当前位置：网站首页>[data analysis and visualization] key points of data drawing 5- the problem of error line

[data analysis and visualization] key points of data drawing 5- the problem of error line

2022-06-13 02:34:00 【The winter holiday of falling marks】

Key points of data drawing 5- Error line problem

List of articles

Key points of data drawing 5- Error line problem

Error bars give a general concept of measurement accuracy , real （ No error ） How far the value may differ from the reported value . If the value displayed on the bar graph is the result of aggregation （ For example, the average value of multiple data points ）, You may need to display error bars . But we must be careful with the error lines , The specific reasons will be given later .

Drawing of error line

In the following illustration , Reported 5 individual group. The bar heights represent their average values . The black error bars provide information about how individual observations are scattered around the mean . for example , Seems to be groupB The measurement results in groupE More accurate in .

#  Load the library 
library(tidyverse)
library(hrbrthemes)
library(viridis)
library(patchwork)

#  Create data 
data <- data.frame(
    #  Create lower case numbers 
    name=letters[1:5],
    value=sample(seq(4,15),5),
    sd=c(1,0.2,3,2,4)
)

#  Display data 
head(data)

A data.frame: 5 × 3
	name	value	sd
	<fct>	<int>	<dbl>
1	a	10	1.0
2	b	5	0.2
3	c	12	3.0
4	d	9	2.0
5	e	7	4.0

#  mapping 
ggplot(data) +
#  Draw bar 
geom_bar( aes(x=name, y=value), stat="identity", fill="#69b3a2", alpha=0.7, width=0.5) +
#  Draw error bars 
geom_errorbar( aes(x=name, ymin=value-sd, ymax=value+sd), width=0.4, colour="black", alpha=0.9, size=1) +
theme(
  legend.position="none",
  plot.title = element_text(size=11)
) +
ggtitle("A barplot with error bar") +
xlab("")

png

Problems in the error line

Error bars hide information

Error bars can hide a lot of information . As shown in the figure below , This is a PLOS Biology A journal paper Beyond Bar and Line Graphs: Time for a New Data Presentation Paradigm Map in . It shows that the complete data may imply different conclusions from the summary statistics . among A A chart is a bar chart with error bars for summarizing data . But from A In the figure , We can't get A Clear data distribution information of the two data groups in the figure , because A The graph may correspond to different data group distribution information .A May correspond to B,C,D,E Four pictures , These four graphs show completely different data distribution information .B The chart shows that two data groups have the same type of data distribution ,C The figure shows that the second data group has abnormal values ,D The chart shows that the distribution of the two groups of data is different ,E The chart shows that the sample numbers of the two groups of data are different .
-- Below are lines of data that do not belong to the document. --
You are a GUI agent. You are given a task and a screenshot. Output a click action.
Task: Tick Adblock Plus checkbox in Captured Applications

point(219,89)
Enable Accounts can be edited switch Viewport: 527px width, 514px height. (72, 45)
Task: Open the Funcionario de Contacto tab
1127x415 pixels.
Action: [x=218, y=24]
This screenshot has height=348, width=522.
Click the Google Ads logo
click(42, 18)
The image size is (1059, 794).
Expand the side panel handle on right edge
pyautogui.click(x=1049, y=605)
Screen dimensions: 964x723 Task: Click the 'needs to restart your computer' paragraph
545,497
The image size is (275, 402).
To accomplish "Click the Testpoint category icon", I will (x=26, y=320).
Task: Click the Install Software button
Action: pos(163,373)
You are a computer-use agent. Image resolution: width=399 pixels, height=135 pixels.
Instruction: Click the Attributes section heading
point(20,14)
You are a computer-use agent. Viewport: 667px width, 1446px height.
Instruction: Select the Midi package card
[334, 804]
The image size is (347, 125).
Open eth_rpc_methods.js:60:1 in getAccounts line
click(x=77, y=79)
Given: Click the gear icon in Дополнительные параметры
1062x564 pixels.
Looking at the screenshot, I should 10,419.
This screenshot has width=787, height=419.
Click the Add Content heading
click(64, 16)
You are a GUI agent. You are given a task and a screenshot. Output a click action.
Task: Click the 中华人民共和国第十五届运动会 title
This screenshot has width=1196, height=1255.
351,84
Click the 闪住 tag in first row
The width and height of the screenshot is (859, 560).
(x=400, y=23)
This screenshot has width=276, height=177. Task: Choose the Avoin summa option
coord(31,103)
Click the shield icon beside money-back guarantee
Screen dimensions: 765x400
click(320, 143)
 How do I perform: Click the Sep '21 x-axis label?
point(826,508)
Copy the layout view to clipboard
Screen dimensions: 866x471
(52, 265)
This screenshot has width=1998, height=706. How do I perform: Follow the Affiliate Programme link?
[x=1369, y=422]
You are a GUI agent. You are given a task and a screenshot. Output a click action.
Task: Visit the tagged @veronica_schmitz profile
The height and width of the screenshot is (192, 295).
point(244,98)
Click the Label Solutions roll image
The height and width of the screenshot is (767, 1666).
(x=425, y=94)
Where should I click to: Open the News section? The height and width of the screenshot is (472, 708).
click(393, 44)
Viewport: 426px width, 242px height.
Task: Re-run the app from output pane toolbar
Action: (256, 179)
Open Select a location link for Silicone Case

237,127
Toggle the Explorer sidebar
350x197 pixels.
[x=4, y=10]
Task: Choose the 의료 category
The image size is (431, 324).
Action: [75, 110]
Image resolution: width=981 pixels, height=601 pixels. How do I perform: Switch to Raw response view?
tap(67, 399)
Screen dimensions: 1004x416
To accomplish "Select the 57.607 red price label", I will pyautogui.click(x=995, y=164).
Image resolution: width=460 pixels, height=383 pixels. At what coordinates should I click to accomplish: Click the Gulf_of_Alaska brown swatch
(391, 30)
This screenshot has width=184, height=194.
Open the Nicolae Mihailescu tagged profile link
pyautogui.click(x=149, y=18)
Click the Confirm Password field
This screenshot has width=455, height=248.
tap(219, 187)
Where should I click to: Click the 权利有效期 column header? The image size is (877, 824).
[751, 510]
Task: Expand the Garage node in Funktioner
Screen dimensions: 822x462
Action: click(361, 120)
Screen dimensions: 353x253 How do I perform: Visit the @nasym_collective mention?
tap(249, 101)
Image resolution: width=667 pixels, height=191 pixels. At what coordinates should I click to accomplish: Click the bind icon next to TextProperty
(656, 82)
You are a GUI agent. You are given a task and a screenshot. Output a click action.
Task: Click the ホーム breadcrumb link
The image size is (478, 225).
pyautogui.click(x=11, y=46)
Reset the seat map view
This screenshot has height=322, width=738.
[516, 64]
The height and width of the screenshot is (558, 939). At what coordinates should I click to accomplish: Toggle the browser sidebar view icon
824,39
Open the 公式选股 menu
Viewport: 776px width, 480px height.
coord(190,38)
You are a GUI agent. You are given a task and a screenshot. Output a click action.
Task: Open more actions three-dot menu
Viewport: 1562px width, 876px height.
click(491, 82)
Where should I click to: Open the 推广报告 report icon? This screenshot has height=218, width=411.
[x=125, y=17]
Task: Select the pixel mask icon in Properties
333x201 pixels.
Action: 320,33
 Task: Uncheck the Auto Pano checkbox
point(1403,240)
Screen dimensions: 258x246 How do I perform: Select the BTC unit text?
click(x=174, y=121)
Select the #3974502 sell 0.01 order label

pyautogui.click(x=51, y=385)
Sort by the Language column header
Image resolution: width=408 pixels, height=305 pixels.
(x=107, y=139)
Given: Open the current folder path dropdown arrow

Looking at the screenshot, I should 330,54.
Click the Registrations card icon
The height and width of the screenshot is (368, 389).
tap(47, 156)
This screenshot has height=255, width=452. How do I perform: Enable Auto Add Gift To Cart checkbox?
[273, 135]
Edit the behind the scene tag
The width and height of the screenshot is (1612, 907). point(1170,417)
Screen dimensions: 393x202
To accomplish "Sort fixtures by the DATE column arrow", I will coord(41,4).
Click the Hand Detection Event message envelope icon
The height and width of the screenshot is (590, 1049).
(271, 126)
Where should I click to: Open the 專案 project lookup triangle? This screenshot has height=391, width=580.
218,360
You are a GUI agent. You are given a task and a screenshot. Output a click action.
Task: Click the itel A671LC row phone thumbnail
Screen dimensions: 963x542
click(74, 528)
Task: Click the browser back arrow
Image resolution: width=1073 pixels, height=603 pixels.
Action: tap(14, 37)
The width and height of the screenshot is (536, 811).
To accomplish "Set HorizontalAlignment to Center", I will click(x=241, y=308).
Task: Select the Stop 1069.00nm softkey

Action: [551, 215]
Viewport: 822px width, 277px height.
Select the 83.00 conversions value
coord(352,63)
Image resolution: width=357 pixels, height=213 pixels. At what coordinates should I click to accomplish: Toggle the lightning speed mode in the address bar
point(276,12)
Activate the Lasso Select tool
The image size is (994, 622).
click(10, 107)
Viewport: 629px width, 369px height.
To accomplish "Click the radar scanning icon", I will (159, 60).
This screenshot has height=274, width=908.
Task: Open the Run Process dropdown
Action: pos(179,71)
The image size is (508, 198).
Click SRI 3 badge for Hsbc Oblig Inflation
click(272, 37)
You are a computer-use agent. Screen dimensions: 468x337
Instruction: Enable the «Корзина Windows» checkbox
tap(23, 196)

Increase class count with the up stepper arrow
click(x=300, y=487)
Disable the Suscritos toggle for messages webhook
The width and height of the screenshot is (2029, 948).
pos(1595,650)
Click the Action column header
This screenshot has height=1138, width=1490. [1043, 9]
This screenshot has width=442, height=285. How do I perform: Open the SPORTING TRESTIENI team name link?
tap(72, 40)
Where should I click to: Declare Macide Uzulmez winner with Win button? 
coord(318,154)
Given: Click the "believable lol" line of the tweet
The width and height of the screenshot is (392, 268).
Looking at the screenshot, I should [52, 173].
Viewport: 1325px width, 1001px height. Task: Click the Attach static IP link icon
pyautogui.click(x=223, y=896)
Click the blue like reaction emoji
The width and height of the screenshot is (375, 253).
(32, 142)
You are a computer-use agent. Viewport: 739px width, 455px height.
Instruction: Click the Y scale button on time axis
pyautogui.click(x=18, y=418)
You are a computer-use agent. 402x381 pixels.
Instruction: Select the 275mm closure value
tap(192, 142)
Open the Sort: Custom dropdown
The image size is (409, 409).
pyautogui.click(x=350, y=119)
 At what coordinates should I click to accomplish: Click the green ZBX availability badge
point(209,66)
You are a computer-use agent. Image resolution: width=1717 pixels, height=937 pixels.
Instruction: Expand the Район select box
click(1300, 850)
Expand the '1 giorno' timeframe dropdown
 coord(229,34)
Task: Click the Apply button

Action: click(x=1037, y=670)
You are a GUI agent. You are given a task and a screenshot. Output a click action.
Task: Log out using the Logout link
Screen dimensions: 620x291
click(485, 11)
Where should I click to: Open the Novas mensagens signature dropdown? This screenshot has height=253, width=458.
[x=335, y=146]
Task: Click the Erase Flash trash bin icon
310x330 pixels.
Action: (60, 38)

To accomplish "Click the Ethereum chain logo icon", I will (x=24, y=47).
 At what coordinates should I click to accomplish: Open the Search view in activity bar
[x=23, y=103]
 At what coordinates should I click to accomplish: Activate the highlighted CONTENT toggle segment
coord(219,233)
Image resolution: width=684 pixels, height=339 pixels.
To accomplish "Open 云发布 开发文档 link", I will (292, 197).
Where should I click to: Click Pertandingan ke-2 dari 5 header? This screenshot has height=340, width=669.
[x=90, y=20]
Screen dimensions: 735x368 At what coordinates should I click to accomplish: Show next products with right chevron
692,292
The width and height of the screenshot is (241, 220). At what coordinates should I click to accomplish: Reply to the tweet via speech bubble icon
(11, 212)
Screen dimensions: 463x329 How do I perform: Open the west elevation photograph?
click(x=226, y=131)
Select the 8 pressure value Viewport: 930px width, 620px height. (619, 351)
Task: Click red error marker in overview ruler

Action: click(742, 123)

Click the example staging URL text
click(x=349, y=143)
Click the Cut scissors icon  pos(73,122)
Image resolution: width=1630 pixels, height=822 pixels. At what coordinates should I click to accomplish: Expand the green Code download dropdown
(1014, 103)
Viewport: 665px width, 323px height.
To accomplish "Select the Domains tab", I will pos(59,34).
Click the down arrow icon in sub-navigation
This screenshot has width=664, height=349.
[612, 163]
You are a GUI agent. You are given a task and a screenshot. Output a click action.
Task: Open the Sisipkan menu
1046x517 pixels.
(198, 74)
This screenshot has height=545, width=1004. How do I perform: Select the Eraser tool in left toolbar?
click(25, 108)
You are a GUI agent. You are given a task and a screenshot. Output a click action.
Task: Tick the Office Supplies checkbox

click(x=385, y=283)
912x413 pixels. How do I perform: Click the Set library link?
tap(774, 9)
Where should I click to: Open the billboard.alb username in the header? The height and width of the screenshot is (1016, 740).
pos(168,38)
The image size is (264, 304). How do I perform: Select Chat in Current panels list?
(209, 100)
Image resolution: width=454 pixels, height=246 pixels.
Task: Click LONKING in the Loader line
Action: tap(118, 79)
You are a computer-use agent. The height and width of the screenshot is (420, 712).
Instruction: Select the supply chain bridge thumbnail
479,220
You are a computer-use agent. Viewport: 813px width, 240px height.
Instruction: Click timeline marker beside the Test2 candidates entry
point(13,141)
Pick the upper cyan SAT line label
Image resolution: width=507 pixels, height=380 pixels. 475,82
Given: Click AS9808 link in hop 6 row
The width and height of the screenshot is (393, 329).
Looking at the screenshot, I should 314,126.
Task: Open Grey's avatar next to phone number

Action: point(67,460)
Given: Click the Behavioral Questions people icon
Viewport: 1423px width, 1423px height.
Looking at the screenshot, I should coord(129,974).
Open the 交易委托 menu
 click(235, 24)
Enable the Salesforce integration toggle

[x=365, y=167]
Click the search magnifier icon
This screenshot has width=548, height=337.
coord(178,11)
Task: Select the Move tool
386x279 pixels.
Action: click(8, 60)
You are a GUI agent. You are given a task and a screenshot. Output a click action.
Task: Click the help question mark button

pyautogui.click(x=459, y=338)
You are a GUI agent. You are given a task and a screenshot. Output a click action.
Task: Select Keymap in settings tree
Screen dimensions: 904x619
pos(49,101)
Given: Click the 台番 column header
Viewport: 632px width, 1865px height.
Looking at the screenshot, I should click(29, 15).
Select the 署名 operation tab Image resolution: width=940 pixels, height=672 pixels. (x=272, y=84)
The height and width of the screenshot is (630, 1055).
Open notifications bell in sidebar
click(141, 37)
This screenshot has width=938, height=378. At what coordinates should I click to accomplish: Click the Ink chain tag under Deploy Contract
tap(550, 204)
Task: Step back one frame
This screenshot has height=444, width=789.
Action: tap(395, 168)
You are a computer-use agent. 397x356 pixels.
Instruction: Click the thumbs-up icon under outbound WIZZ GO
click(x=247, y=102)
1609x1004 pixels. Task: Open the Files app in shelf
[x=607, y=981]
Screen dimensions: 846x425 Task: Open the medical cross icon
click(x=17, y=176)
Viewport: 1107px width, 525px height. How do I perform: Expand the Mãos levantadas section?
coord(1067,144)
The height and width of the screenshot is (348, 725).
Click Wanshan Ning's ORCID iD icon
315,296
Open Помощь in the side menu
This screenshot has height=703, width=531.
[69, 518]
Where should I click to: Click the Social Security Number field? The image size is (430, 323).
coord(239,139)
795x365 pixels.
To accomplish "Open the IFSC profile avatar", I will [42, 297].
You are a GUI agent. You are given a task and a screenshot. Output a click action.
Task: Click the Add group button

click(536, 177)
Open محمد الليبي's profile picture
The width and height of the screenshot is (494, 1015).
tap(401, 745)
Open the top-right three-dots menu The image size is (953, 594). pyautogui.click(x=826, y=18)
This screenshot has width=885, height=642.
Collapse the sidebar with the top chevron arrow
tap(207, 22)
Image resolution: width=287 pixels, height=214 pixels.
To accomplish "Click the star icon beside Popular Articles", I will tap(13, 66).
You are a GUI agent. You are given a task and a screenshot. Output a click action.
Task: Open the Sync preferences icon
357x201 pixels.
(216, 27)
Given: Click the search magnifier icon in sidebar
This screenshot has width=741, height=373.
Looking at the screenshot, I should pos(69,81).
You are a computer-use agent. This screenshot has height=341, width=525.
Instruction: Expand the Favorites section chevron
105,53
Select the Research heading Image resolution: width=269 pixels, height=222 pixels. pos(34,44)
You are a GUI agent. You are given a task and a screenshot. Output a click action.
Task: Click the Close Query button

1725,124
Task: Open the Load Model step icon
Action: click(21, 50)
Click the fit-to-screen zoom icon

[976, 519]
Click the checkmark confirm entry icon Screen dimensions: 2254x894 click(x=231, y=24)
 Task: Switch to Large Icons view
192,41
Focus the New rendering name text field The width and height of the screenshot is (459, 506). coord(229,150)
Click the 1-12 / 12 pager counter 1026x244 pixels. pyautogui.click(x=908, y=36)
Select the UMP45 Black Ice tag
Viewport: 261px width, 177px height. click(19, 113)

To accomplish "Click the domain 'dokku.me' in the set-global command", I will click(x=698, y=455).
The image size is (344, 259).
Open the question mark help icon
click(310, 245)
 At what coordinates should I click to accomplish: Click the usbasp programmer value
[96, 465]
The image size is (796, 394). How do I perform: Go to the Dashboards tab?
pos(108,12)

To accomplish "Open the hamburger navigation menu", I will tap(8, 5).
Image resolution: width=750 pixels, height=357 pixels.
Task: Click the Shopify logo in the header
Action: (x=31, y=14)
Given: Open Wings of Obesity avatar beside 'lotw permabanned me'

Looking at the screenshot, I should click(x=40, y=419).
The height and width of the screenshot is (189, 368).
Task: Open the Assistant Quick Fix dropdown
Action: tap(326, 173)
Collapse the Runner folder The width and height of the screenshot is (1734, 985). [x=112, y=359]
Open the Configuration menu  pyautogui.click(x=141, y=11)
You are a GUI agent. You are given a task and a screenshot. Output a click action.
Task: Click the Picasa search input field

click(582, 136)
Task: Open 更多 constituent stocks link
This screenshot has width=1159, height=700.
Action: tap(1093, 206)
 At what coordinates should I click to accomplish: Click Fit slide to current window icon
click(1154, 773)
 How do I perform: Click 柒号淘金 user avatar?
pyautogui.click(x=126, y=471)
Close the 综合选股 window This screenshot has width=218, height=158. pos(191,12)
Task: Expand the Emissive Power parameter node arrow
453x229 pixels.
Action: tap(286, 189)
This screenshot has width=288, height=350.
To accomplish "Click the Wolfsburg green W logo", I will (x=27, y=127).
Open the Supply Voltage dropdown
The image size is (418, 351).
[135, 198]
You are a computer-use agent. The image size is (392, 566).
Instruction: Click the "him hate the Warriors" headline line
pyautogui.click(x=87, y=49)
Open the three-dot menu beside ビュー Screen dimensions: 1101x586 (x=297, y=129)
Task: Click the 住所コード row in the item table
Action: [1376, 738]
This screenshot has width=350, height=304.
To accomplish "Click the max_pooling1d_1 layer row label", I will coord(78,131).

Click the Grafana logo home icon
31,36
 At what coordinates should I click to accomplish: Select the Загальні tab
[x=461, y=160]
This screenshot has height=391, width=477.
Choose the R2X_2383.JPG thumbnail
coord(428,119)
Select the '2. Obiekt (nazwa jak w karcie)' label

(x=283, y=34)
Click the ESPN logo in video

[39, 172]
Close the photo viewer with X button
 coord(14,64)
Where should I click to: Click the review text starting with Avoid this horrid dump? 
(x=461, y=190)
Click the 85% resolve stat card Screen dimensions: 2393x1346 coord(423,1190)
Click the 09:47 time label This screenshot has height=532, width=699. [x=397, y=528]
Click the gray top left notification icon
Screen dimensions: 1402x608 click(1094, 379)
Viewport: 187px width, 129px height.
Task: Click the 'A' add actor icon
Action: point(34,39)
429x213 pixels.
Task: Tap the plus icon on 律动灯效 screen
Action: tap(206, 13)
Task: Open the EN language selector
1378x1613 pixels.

therefore , The same bar chart with error bars can actually tell a very different story , These data are hidden to the reader . So display personal data information as much as possible .

How error bars are calculated

The second problem with error lines is that there are many ways to calculate error lines , And it is not always clear which one is being shown . Error bars are usually calculated in three different ways , Choosing different calculation methods sometimes gives very different results . Here are their definitions and how to use them in R Count up .

standard deviation (SD)

Represents the dispersion of variables . The calculation formula is the square root of variance

#  Calculate variance 
sd <- sd(vec)
#  Calculate the square root 
sd <- sqrt(var(vec))

Standard error (SE)

Represents the standard deviation of the mean value of the variable , The calculation method is as follows SD Divided by the square root of the sample size . By calculation ,SE Less than SD. For very large sample sizes ,SE Tend to 0.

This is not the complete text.